Walau sempat oleng, namun karena kegigihannya, pria kelahiran Bone 27 April 1968 tersebut perlahan bangkit bahkan kini telah melesat.
Di saat banyak pengusaha yang gulung tikar dan melakukan perampingan tenaga kerja, ia tak melakukannya. Pada sebuah kesempatan ia tegas mengatakan, 'cita-cita aku ingin anda kaya semua. Kebahagiaanku adalah kebahagiaan anda semua'.
Ialah Andi Amran Sulaiman (AAS). Bersahaja, murah senyum dan ulet. Ia punya komitmen, sekencang-kencangnya badai krisis menerpa, pantang baginya mem-PHK karyawan.
Puluhan sektor bisnis di bawah naungan Tiran Group yang digelutinya mulai bergerak dan stabil kembali. Bahkan Menteri Pertanian era Jokowi-Jusuf Kalla itu justru terus menambah jumlah pekerja bersamaan dengan produksi yang terus meningkat.
"Kita tidak ada PHK sama sekali, tetap dengan ribuan pekerja. Bahkan kita buka lagi untuk terus merekrut anak bangsa yang punya potensi," beber Amran Sulaiman di AAS Building, Kota Makassar, Kamis (17/6/2021).
Salah satu sektor bisnisnya adalah gula. CEO Tiran Group itu terus menggenjot produksi gula. Satu tahun terakhir ia telah memaksimalkan produksinya hingga mencapai 200.000 ton.

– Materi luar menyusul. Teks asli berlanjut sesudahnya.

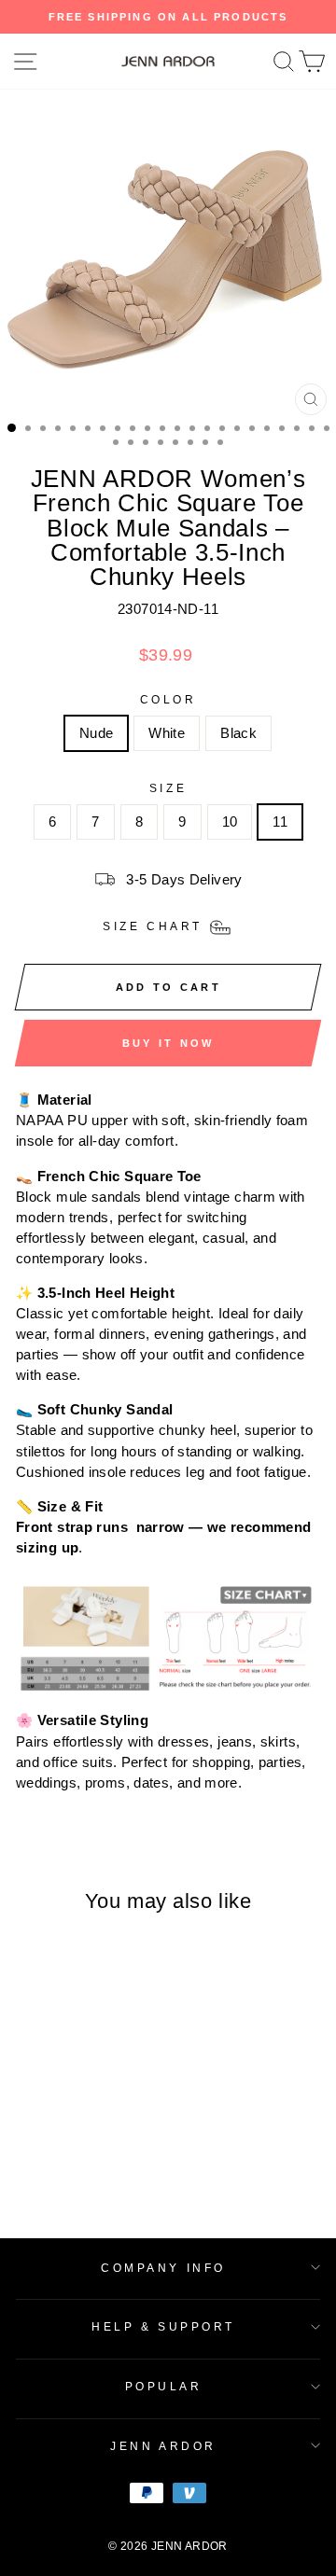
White (166, 733)
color (168, 699)
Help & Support (162, 2326)
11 (280, 822)
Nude (96, 733)
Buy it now (168, 1043)
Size (168, 788)
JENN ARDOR (163, 2446)
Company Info (163, 2268)
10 (230, 822)
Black (238, 733)
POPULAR (164, 2386)
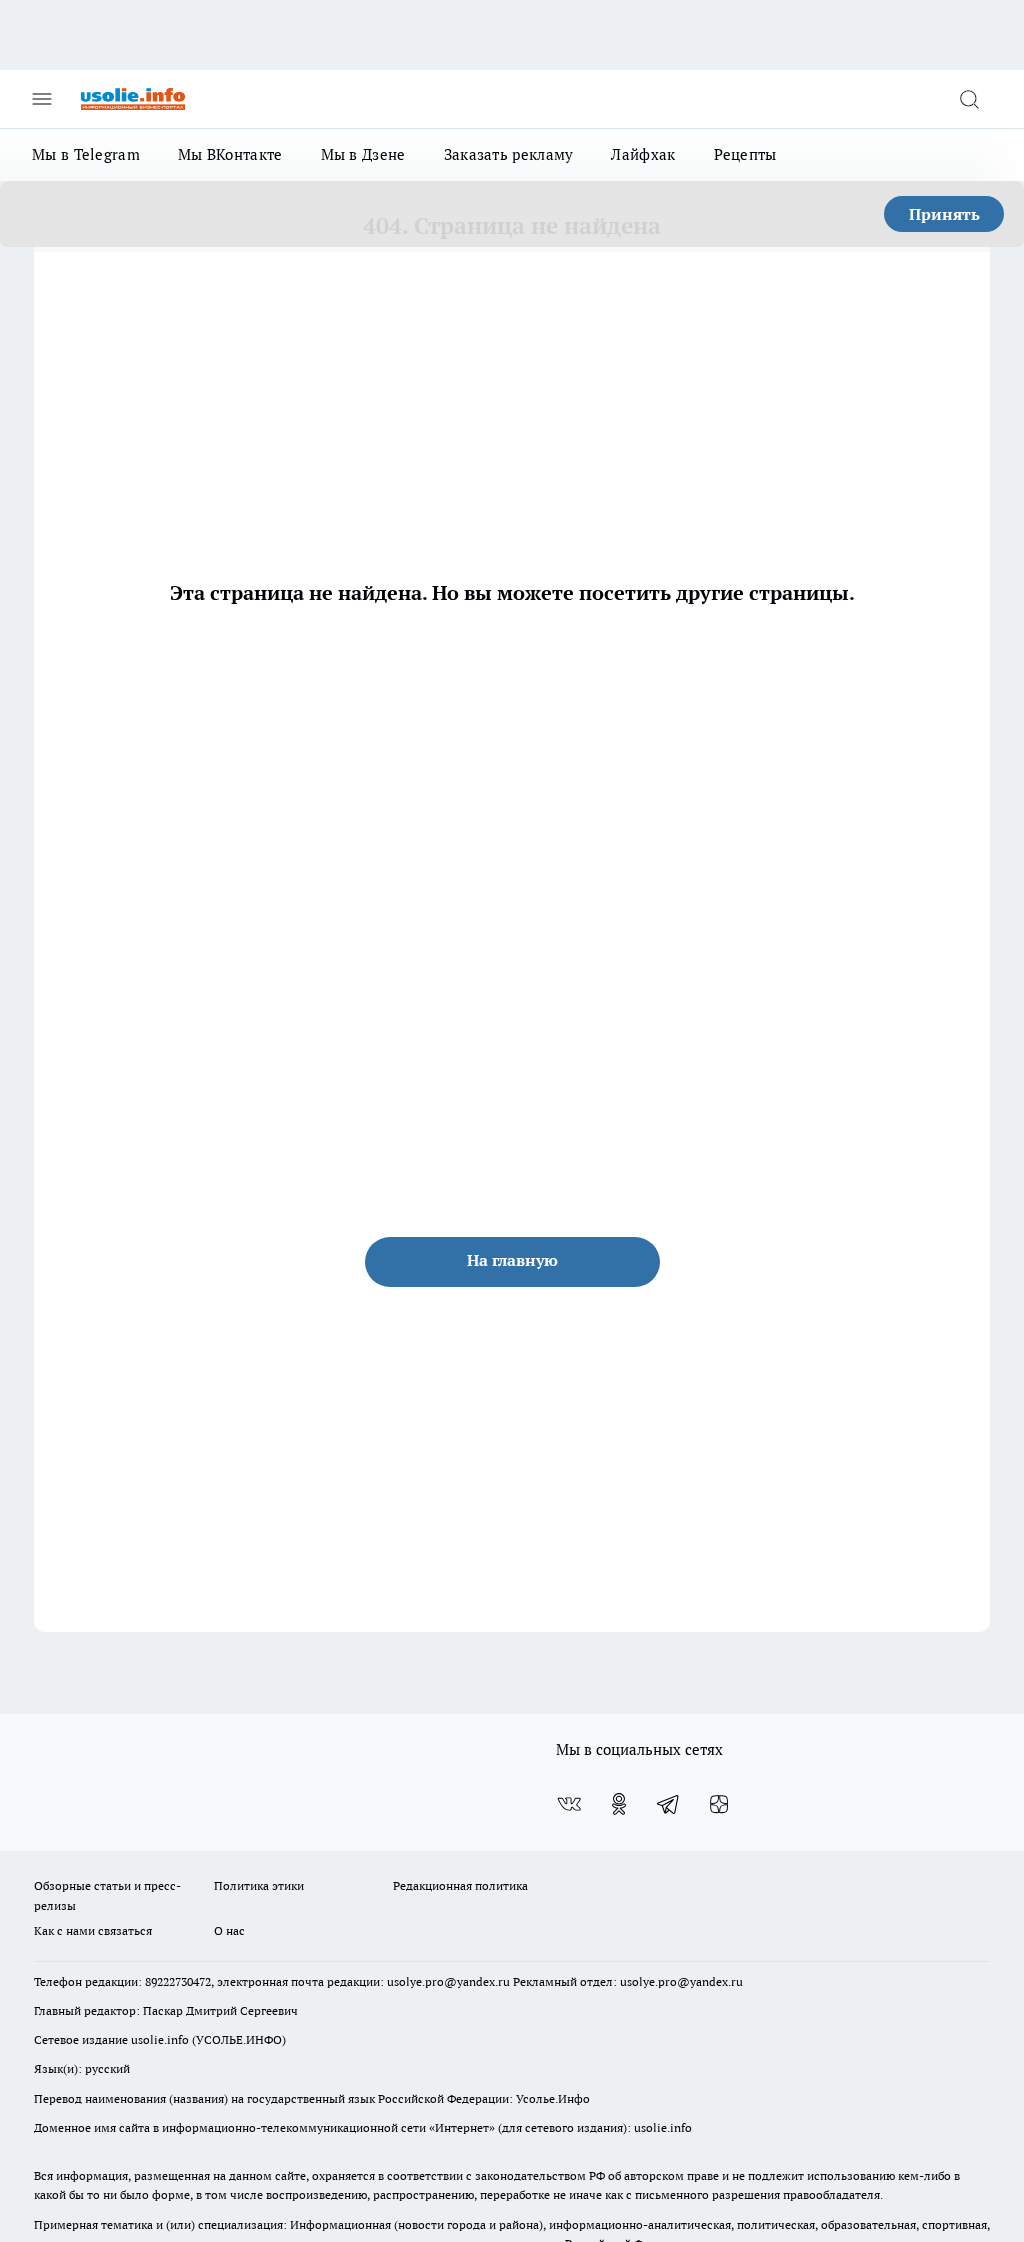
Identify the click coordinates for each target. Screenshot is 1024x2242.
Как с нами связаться (93, 1930)
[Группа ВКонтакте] (569, 1804)
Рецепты (745, 154)
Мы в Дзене (363, 154)
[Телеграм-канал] (669, 1804)
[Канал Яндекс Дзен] (719, 1804)
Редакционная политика (460, 1885)
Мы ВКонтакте (230, 154)
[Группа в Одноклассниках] (619, 1804)
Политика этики (259, 1885)
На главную (512, 1260)
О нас (229, 1930)
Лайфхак (643, 154)
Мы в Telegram (86, 154)
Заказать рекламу (509, 154)
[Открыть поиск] (969, 99)
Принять (944, 214)
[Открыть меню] (42, 99)
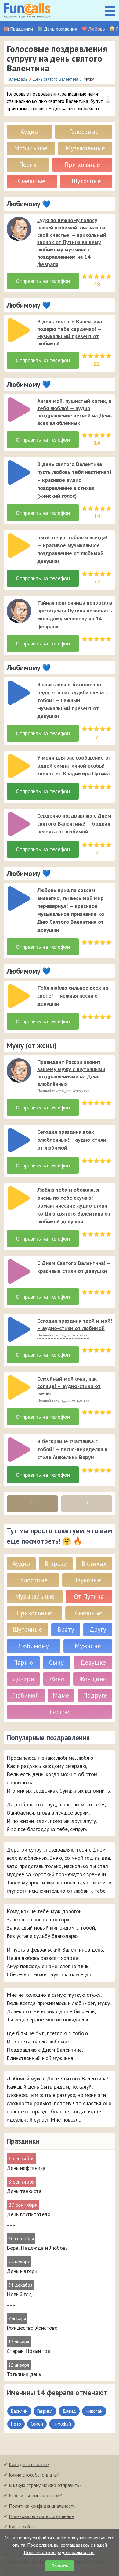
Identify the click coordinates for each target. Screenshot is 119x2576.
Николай (94, 2411)
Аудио (29, 132)
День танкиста (24, 2191)
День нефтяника (26, 2167)
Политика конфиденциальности (42, 2506)
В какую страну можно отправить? (45, 2485)
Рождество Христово (32, 2327)
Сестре (59, 1712)
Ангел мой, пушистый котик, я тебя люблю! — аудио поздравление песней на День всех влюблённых (74, 411)
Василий (19, 2411)
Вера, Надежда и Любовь (37, 2247)
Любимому (33, 1646)
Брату (65, 1629)
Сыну (56, 1662)
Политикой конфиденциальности (59, 2552)
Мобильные (30, 148)
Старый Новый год (29, 2350)
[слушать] (19, 229)
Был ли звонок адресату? (35, 2495)
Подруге (95, 1695)
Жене (56, 1679)
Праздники (21, 29)
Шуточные (86, 181)
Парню (23, 1662)
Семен (37, 2424)
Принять (59, 2565)
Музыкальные (85, 148)
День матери (22, 2270)
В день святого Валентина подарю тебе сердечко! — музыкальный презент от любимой (69, 332)
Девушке (93, 1662)
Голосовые (84, 132)
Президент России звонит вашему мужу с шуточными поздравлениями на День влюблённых (71, 1072)
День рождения (60, 29)
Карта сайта (22, 2527)
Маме (61, 1695)
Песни (28, 165)
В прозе (56, 1563)
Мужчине (88, 1646)
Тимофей (62, 2424)
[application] (17, 227)
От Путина (89, 1596)
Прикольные (82, 165)
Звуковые (87, 1580)
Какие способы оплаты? (34, 2475)
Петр (16, 2424)
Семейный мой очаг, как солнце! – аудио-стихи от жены (69, 1386)
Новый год (19, 2294)
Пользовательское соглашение (41, 2516)
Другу (97, 1629)
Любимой (25, 1695)
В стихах (93, 1563)
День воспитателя (28, 2214)
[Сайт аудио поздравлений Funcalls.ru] (27, 10)
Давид (69, 2411)
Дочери (23, 1679)
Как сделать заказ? (29, 2464)
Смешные (31, 181)
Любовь (96, 29)
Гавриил (44, 2411)
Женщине (92, 1679)
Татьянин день (24, 2374)
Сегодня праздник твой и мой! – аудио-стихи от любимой (74, 1324)
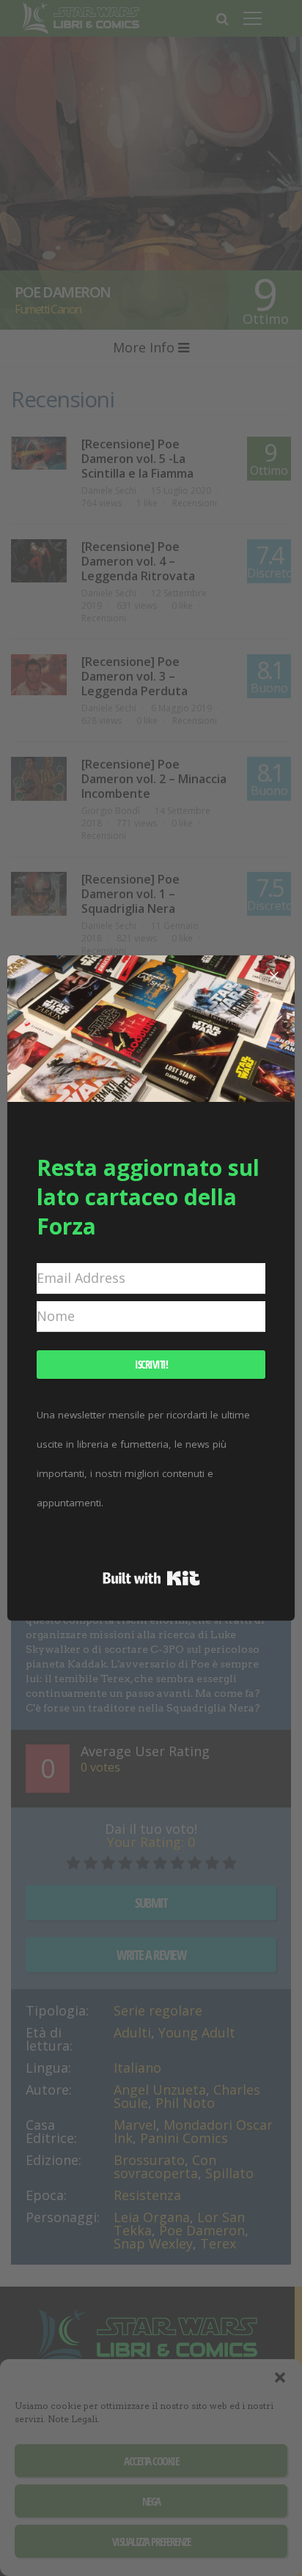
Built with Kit (151, 1578)
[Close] (274, 976)
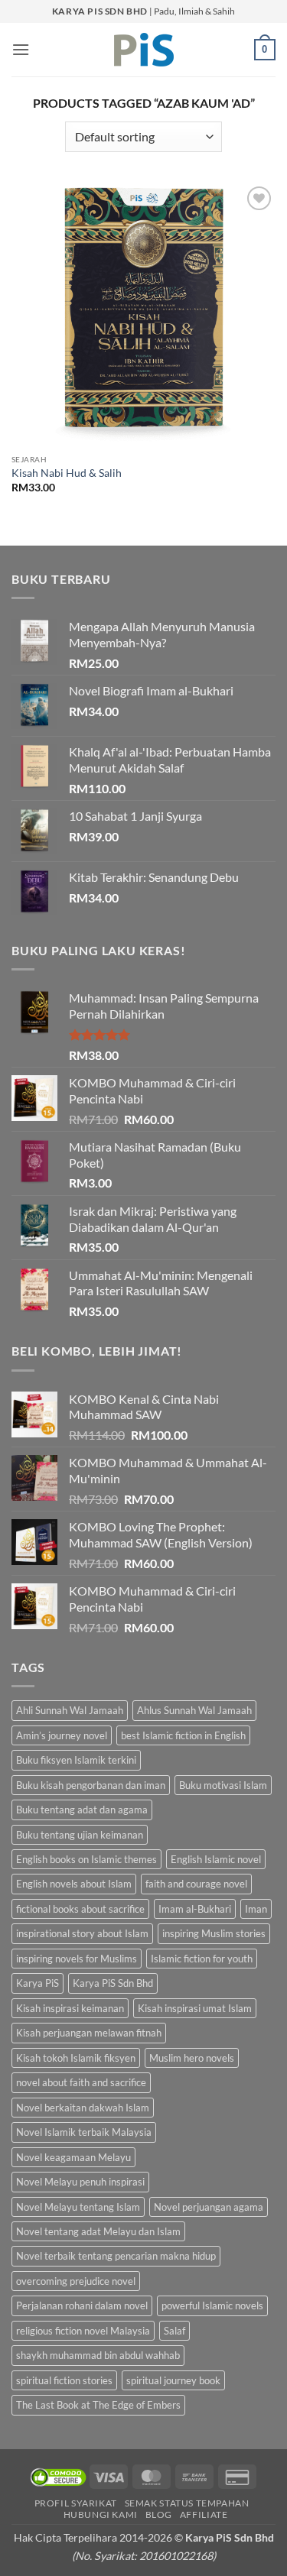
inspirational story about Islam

Hal ini dilakukan agar kestabilan harga tetap terjaga dan tidak menciptakan kesulitan di tengah masyarakat, mengingat gula menjadi salah satu komoditas yang sangat dibutuhkan.
"Kita perkuat sektor yang bisa memberikan dampak produksi yang besar. Terutama yang bisa membantu masyarakat, seperti gula. Ini harus kita perkuat agar menahan harga supaya tidak melonjak," ujar Andi Amran Sulaiman.
Ia mengklaim, Sulawesi Selatan menjadi satu-satunya pengontrol harga gula untuk kawasan Indonesia Timur. Untuk itu, sebagai penopang terbesar produksi gula upaya dalam meningkatkan hasil produksi adalah sebuah keharusan.
"Kita terus produksi 100.000 sampai 200.000 ton dan itu nilainya triliunan. Ini pabrik gula pertama dan terbesar yang dibangun oleh pribumi," ungkapnya.
Selain itu, sektor bisnis lain yang digelutinya seperti nikel, peternakan, semen, SPBU, dan kelapa sawit juga terus dikembangkan.
Amran Sulaiman mengungkapkan, potensi nikel terbesar dunia itu ada di wilayah Sulawesi dan Maluku. Komoditas mineral ini, kata dia, memiliki peran strategis dalam pengembangan mobil listrik dan juga energi terbarukan.
Dewasa ini dunia sepakat untuk konsen di nikel. Batu bara dan minyak bumi kini sudah mulai berkurang, karena nikel saat ini memiliki kandungan litium yang dapat menyimpan sebuah energi baterai listrik. Tentu ini mampu memberikan efek ke depan untuk seluruh dunia khususnya Indonesia.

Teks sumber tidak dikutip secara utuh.